NAME
DataStore::CAS::FS::Importer - Copy files from filesystem into DataStore::CAS::FS.
VERSION
version 0.010100_03
SYNOPSIS
my $cas_fs= DataStore::CAS::FS->new( ... );
# Defaults are reasonable
my $importer= DataStore::CAS::FS::Importer->new();
$importer->import_tree( "/home/user", $cas_fs->path('/') );
$cas_fs->commit();
# Lots of customizability...
$importer= DataStore::CAS::FS::Importer->new(
dir_format => 'unix', # optimized for storing unix-attrs
filter => sub { return ($_[0] =~ /^\./)? 0 : 1 }, # exclude hidden files
die_on_file_error => 0, # store placeholder for files that can't be read
);
DESCRIPTION
The Importer is a utility class which performs the work of scanning directory entries of the real filesystem, storing new files in the CAS, and encoding new directories and storing those in the CAS as well. It has conditional support for the various Perl modules you need to collect all the metadata you care about, and can be subclassed if you need to collect additional metadata.
ATTRIBUTES
dir_format
$class->new( dir_format => 'universal' );
$importer->dir_format( 'unix' );
Read/write. Directory format to use when encoding directories. Defaults to 'universal'
.
Directories can be recorded with varying levels of metadata and encoded in a variety of formats which are optimized for various uses. Set this to the format string of your preferred encoder.
The format strings are registered by DirCodec classes when loaded. Built-in formats are 'universal', 'minimal', or 'unix'. (more are planned)

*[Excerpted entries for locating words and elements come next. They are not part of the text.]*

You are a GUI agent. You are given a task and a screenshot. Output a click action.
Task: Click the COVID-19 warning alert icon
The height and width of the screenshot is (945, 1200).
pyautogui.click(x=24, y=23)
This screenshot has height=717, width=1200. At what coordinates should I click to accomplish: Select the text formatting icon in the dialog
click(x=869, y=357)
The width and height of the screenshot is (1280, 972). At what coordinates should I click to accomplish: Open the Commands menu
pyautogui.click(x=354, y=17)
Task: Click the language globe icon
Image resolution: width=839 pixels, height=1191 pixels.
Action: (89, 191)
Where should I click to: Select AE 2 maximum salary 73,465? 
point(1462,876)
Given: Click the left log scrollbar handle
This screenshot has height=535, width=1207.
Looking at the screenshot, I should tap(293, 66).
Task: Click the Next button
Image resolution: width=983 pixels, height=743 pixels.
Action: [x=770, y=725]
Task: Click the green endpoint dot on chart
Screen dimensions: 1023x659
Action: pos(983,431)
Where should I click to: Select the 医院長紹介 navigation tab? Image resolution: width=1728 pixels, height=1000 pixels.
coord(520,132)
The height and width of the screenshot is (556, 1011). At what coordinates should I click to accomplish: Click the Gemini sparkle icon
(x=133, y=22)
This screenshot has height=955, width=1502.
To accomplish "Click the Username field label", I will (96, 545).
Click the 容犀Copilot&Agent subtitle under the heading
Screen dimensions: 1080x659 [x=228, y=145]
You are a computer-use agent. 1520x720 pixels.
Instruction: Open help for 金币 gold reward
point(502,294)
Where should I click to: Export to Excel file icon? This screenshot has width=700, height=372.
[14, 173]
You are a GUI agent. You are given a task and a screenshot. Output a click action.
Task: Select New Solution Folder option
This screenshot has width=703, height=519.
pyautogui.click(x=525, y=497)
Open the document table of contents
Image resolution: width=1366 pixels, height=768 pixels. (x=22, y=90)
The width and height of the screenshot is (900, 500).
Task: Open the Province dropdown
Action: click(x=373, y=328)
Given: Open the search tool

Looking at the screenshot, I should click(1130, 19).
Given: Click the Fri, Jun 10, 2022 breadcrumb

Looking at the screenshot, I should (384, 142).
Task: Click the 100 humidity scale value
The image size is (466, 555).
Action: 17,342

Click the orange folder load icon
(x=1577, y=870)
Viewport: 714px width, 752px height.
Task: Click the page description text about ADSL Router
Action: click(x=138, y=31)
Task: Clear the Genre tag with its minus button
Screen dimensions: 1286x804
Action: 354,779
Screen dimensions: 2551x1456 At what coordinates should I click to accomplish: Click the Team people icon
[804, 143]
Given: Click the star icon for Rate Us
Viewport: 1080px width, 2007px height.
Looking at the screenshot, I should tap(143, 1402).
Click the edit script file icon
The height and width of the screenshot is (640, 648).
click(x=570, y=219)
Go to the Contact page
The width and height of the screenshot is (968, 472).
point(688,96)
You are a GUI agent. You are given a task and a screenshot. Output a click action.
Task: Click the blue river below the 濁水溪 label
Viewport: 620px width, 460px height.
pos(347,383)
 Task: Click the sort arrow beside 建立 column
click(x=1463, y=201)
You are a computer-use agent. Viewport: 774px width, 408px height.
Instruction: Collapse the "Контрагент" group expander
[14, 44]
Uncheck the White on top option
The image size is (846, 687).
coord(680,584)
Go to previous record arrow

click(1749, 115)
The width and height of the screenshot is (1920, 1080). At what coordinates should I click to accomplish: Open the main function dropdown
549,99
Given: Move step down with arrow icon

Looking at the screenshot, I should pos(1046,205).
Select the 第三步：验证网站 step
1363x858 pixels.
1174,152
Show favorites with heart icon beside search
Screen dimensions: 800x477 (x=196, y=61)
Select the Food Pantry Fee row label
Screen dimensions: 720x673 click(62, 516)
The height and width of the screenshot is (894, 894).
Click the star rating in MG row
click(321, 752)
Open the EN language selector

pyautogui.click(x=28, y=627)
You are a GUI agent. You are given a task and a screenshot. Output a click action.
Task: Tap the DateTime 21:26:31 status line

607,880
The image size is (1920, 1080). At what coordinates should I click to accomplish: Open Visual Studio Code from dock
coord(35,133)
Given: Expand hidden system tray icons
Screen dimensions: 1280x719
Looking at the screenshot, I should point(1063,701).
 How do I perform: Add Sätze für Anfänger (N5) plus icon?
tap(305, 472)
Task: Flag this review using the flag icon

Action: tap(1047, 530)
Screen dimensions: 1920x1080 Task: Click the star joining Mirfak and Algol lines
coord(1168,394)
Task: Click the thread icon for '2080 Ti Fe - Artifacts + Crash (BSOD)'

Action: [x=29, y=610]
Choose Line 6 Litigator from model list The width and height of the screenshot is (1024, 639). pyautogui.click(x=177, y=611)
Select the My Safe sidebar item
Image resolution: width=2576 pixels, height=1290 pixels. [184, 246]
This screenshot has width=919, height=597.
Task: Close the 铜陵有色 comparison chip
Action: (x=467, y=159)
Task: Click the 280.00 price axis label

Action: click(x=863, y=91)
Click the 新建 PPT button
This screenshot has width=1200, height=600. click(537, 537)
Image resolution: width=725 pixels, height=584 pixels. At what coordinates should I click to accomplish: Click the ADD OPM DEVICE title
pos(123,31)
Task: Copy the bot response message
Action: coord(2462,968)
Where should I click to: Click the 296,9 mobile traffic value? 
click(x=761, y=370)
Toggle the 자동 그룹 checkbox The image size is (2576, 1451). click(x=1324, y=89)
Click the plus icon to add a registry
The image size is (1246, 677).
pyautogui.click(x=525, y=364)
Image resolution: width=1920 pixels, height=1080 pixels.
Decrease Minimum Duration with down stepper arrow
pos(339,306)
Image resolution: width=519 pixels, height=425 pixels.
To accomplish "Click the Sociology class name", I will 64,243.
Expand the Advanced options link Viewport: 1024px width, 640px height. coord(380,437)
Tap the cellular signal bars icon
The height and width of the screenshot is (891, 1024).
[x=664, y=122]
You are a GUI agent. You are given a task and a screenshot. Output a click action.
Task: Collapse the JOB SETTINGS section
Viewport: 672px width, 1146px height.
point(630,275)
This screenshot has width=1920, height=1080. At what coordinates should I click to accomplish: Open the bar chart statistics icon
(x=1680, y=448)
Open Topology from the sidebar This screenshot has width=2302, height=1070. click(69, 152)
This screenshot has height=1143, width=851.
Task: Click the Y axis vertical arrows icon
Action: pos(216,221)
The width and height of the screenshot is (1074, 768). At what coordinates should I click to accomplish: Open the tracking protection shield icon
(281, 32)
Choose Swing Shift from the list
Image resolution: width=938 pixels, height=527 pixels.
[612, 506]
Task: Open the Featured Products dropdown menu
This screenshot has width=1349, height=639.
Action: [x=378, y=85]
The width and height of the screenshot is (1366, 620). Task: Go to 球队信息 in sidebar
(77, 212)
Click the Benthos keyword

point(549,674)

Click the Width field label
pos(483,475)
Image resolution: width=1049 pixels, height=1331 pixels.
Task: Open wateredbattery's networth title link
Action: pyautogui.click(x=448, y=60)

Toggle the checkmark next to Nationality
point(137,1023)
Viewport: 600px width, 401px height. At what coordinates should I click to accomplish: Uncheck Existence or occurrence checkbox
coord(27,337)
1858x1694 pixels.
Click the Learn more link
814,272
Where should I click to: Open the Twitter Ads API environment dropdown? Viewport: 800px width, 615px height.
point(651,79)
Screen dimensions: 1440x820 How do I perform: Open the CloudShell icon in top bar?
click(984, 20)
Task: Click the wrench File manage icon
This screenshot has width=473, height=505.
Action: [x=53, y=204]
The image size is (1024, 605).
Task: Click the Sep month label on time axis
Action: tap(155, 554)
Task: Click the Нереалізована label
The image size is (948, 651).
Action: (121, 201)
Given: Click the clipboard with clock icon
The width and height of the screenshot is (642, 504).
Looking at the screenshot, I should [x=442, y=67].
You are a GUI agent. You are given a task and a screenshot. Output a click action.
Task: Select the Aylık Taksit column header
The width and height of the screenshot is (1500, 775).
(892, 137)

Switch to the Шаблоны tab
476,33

Calls to "import_tree" will encode directories in this format. If you wish to re-use the previously encoded directories during an incremental backup, you must use the same dir_format
as before. This is because all directories get re-encoded every time, and the ones containing the same metadata will end up with the same digest-hash, and be re-used.
filter
Read/write. This optional coderef (which may be an object with overloaded function operator) filters out files that you wish to ignore when walking the physical filesystem.
It is passed 3 arguments: The name, the full path, and the results of 'stat' as a blessed arrayref. You are also guaranteed that stat was called on this file immediately preceeding, so you may also use code like "-d _".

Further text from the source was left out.